Mathematics

1) Knowledge and understanding At the end of the course, the students will know and understand: a) the idea of control system and of differential inclusion, and their basic properties; b) thr idea of optimal control and necessary and/or sufficient conditions for its existence; c) the relationship between optimal solutions of a control problem and the Hamilton-Jacobi-Bellman equation; d) the idea of viscosity solution for the Hamilton-Jacobi equation. 2) Applying knowledge and understanding At the end of the course, the students will be able to: a) write the mathematical formulation of an optimal control problem; b) determine, using the Pontryagin Maximum Principle, the optimal solutions of an optimal control problem; c) analyze, from a theoretical point of view, the solutions of an optimal control problem through the study of the associated Hamilton-Jacobi-Bellman equation. 3) Making judgements During the lessons, several problems will be proposed to the students.
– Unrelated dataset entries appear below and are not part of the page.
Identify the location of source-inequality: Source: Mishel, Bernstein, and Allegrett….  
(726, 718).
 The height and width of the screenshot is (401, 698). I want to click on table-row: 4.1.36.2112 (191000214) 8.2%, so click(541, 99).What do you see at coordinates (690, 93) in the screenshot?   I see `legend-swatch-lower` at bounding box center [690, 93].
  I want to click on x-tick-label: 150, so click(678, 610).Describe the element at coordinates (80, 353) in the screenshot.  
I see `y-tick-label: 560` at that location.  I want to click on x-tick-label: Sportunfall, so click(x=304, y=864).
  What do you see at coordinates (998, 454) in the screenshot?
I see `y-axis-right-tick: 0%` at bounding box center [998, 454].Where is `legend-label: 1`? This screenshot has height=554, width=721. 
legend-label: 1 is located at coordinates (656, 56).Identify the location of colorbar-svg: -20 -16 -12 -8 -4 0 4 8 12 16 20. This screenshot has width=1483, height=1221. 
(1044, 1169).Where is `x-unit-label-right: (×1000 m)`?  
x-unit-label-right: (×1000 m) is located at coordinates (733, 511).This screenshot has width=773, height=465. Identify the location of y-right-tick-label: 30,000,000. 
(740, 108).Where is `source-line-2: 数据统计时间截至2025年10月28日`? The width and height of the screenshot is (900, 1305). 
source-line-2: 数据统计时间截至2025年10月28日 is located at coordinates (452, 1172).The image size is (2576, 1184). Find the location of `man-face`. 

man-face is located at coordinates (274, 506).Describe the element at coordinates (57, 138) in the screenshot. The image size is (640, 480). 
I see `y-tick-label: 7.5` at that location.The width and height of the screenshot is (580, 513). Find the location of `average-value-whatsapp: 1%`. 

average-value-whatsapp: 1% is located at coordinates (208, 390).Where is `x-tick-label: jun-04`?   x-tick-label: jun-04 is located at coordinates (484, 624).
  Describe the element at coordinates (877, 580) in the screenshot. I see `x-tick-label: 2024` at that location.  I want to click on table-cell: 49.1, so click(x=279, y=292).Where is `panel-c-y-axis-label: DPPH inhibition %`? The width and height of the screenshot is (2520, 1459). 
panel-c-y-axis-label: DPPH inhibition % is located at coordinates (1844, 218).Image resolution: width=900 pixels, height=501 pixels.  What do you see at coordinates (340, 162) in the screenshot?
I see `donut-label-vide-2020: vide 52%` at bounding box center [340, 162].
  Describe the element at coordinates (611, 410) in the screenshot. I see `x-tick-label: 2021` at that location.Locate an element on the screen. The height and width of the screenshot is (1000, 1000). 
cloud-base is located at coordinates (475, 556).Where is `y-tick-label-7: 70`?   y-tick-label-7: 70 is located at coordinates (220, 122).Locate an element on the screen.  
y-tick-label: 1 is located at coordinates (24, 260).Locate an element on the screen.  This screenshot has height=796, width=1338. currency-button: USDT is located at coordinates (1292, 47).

Thanks to the autonomous resolution of the problems, and the subsequent discussion in the classroom, the students will acquire both the ability to evaluate their knowledge and the ability to tackle a wide range of optimal control problems. 4) Communication skills The written form of the exercises, assigned either during lessons or during the written test, and the oral exam will allow the students to evaluate their skill in correctly communicating the knowledges acquired during the course. 5) Learning skills At the end of the course the students will be able to analyze optimal control problems; such skill is acquired by means of several model problems assigned during the course.